Need Competition? Try the American Health Plan
The Los Angeles Times report today—about patients getting caught in the middle when doctors and insurers fight over who should pay medical bills—raises some interesting issues that we have been talking about for years about lack of competition in the health care "market" and corresponding inefficiency and high costs. Case in point:
* 20 years ago 10 insurers covered about 27% of all insured Americans. Today, just four companies—WellPoint Inc., UnitedHealth Group, Aetna Inc. and Cigna Corp.—provide coverage to about half of Americans with insurance.
* One health insurer controls at least 50% of the market in two-thirds of the nation's metrolitan areas. Here in my hometown of Los Angeles, we've got two insurance behemoths to choose from—Kaiser Permanente and Anthem Blue Cross. Yippee.
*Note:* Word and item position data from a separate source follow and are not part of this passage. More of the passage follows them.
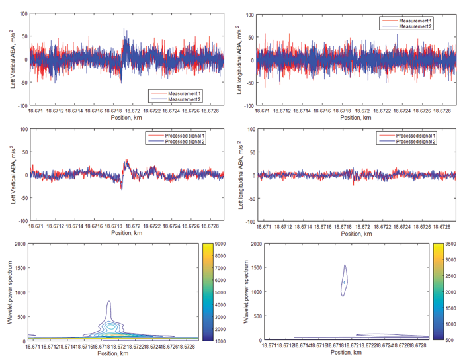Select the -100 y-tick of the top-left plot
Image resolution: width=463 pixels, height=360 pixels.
coord(18,105)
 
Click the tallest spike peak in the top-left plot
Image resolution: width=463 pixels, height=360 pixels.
coord(124,29)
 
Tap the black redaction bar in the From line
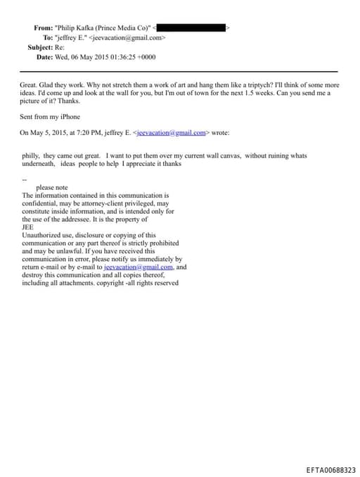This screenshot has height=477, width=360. point(191,27)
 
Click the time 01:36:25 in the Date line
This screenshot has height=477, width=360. point(121,57)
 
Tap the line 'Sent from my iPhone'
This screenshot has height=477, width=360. point(50,117)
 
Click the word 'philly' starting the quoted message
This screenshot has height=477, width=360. point(31,155)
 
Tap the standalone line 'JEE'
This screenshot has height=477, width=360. point(27,227)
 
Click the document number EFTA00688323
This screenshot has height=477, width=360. point(331,469)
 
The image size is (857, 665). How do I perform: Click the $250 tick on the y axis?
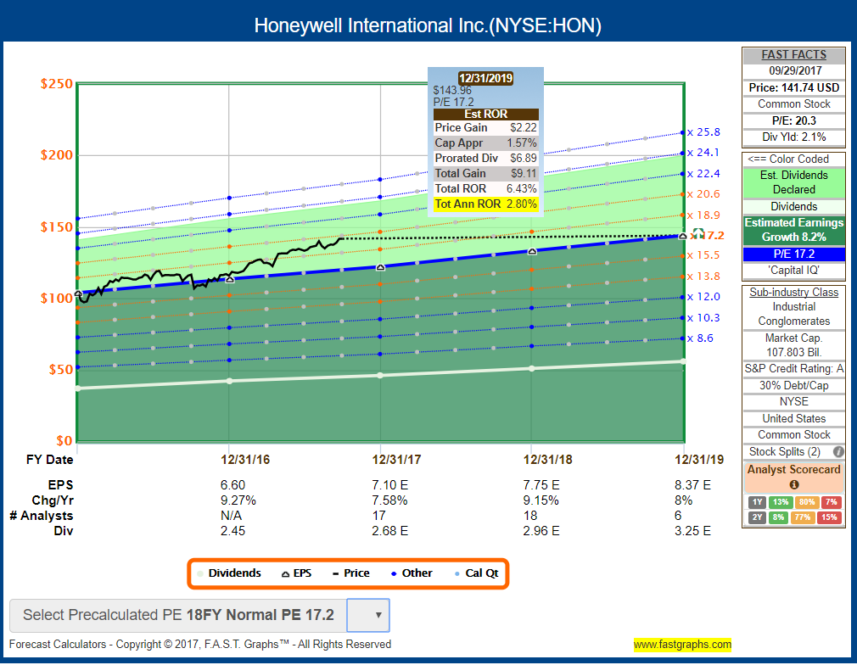pos(57,84)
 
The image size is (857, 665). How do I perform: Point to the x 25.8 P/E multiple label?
pos(703,132)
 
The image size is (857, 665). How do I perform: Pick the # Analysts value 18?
pos(531,515)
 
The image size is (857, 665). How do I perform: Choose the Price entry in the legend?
pos(351,573)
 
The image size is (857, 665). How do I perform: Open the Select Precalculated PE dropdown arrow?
pos(378,615)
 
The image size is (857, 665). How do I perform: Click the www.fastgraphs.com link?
pos(682,644)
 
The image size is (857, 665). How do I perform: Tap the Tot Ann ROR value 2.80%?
pos(521,204)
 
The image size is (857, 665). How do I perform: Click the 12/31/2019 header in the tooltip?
pos(485,78)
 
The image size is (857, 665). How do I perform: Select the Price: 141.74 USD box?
pos(794,87)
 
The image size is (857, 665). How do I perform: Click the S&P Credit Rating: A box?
pos(794,369)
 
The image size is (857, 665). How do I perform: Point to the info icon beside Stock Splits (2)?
pos(838,452)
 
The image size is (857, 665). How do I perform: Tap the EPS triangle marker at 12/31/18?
pos(532,251)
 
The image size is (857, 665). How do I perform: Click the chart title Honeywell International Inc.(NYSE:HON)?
pos(428,25)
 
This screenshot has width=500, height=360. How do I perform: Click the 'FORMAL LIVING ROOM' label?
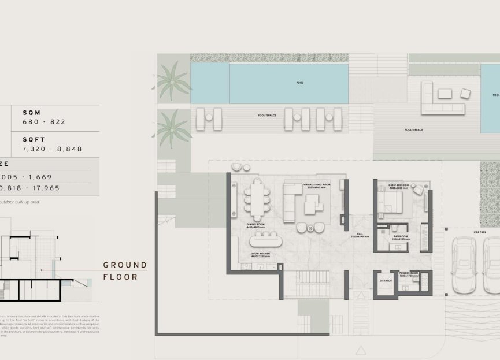[316, 185]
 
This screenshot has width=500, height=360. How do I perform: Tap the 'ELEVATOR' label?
[386, 280]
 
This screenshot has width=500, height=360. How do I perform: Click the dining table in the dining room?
[255, 200]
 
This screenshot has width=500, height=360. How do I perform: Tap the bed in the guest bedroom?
[391, 202]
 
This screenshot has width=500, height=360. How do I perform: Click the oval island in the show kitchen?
[264, 239]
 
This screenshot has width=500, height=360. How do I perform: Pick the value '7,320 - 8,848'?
[52, 149]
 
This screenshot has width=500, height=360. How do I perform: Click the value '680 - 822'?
[44, 122]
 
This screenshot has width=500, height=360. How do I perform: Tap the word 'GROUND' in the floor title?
[125, 265]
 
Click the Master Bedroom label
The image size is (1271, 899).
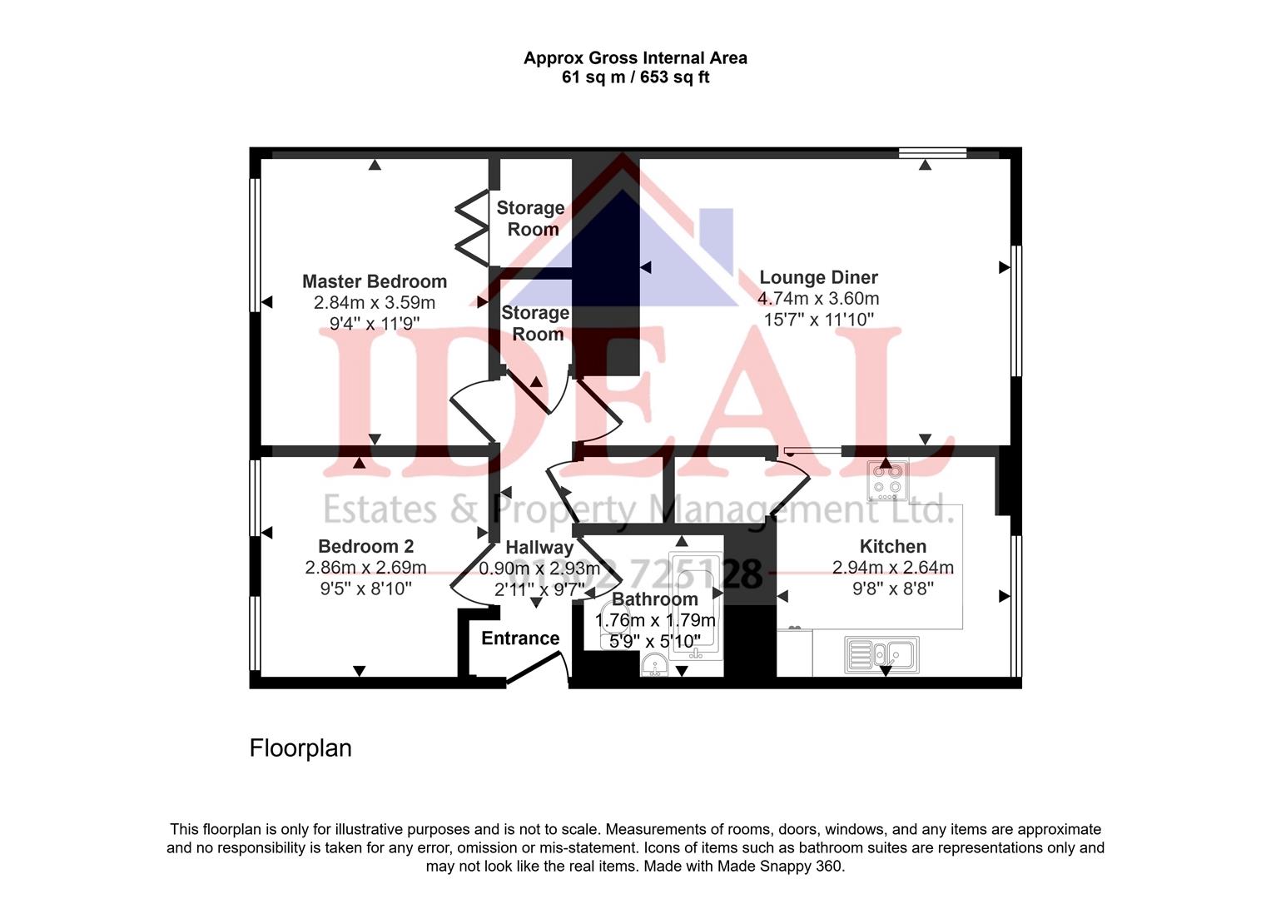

That's not a real choice: Kaiser and Blue Cross's rates are about the same (even though Kaiser is a "non-profit") and both engage in the most egregious anti-consumer practices including retroactive cancellations of coverage when enrollees get sick and actually need to use their health care.
That dramatic consolidation has led to dramatic inefficiency. Simply, without competition, there is no incentive to be lean: At least 30 cents of every dollar spent on healthcare, about $630 billion this year, goes to overhead.
What's this all mean? Well, for those still convinced that a "single payer" system will kill American health care, their right. Except the single-payer system here in the U.S. is one controlled by a handful of insurance companies whose thirst for profit knows no bounds. In comparison, countries like Canada that have excluded health insurers from health care spend half of what we spend on overhead.
That's why we should inject real competition into the health care marketplace through an American Health Plan. Under that approach, every American would have the choice of joining a public insurance pool like Medicare that bypasses health insurance companies and pays doctors and hospitals directly. Or they could keep their traditional insurance plan. By giving Americans the choice of a low-overhead alternative, insurance companies would have to crack down on their administrative waste in order to compete.